> **Short exercise**: Quote each of the entries below word for word, leaving every line unchanged.

> **Data to use**:
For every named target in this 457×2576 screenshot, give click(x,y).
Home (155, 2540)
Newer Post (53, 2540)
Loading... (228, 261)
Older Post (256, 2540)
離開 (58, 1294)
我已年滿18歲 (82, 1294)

> **Written response**:
For every named target in this 457×2576 screenshot, give click(x,y).
Home (155, 2540)
Newer Post (53, 2540)
Loading... (228, 261)
Older Post (256, 2540)
離開 (58, 1294)
我已年滿18歲 (82, 1294)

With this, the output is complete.